On our way from Las Vegas to Death Valley on a recent weekend, my husband and I accidentally discovered the Amargosa Café at a crossroads that looks a little like a ghost town. Originally built as an outpost for the Pacific Coast Borax Company, the Amargosa now hosts a small, funky hotel, an opera house, and the café. We actually thought the buildings were abandoned, but we got nosy and decided to poke around. Happily, our curiosity was rewarded with a delicious breakfast and coffee worthy of a mention on this prestigious blog. And, luckily, it happened to be a Friday because the Amargosa is only opened Fridays, Saturdays and Sundays.
I’m no Matty Macchiatto when it comes to judging coffee, but my cappuccino was rich, well-balanced, and delicious – with just the right amount of foam on top. The Amargosa Café boasts a full menu of coffee, made from beans imported from Italian roasters in Australia. It stands up to the best I’ve had in Washington DC and many other cities. In the most remote, unexpected setting – I found coffee bliss.
The food is as delicious as the coffee. We had eggs, biscuits and jam, and bacon. The eggs were fresh, the biscuits were both crusty and chewy, the jam was homemade (I highly recommend the apricot) and the cherry applewood bacon was – well, as my son used to say, “food of the gods.” If you are there at lunch time, they offer only grilled cheese or pizza. Both are probably top notch, based on breakfast. There is also a lovely variety of pastry.
The history of the Amargosa is also unexpected. In 1968, a slightly over-the-hill ballerina named Marta Beckett was touring the US and got a flat tire at the Amargosa hotel. It was love at first sight and she rented the opera house to perform in her own recitals. She lived and performed at the Amargosa for several decades before she retired 2012. She died in 2017, but her little desert empire remains. If you have time, the hotel offers tours of her opera house, complete with murals hand-painted by Marta, for $5.

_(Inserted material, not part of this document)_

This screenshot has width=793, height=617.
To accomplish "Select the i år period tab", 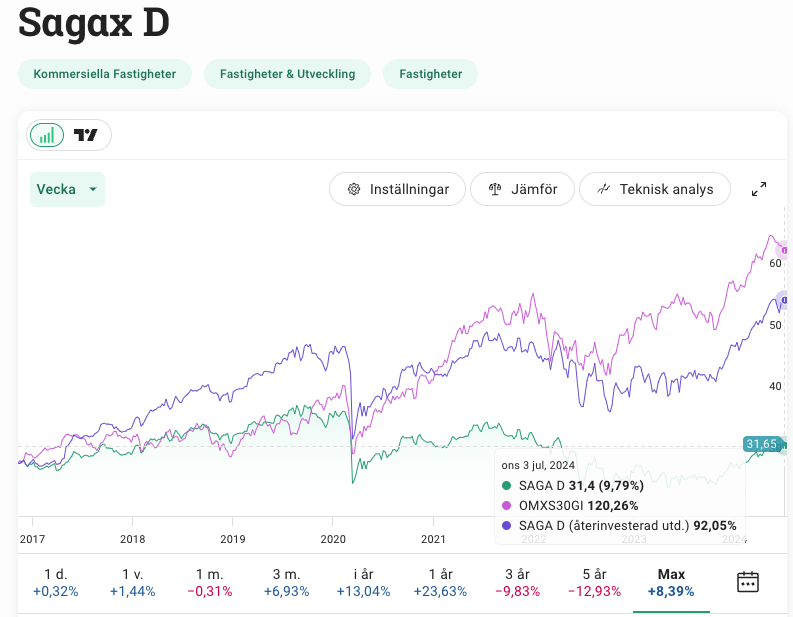I will point(363,582).
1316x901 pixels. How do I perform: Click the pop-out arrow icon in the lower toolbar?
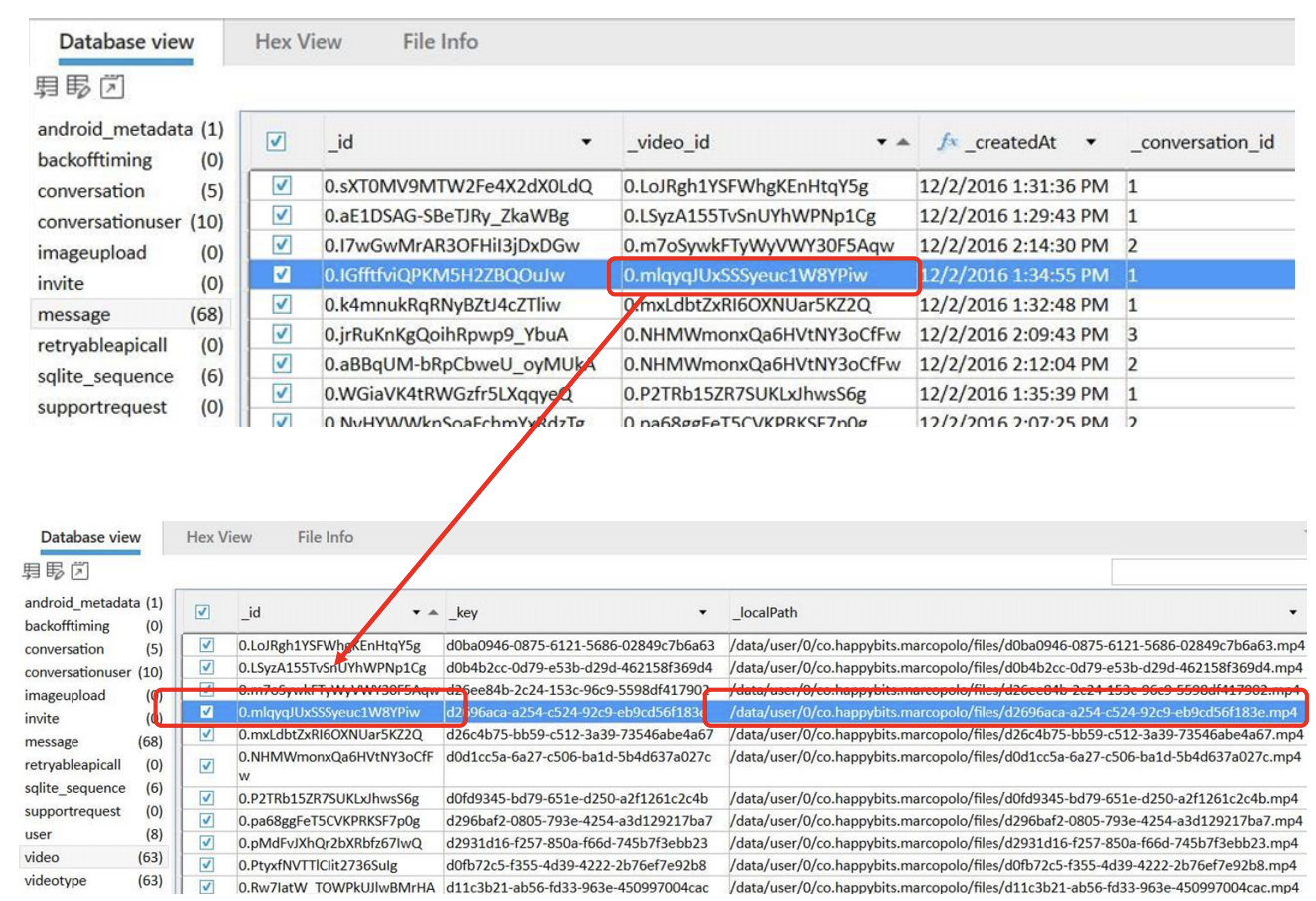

So, if you happen to find yourself at the intersection of highways 127 and 190 near the California/Nevada line, don’t drive past that abandoned outpost. Stop by the Amargosa, get yourself a coffee, eat some food, and bask in the quirky serendipity of “ballet dancer meets old west mining outpost meets ‘where the hell are we?’” You’ll be forever confident that you’ve had the best cup of coffee to be found between Las Vegas and Death Valley.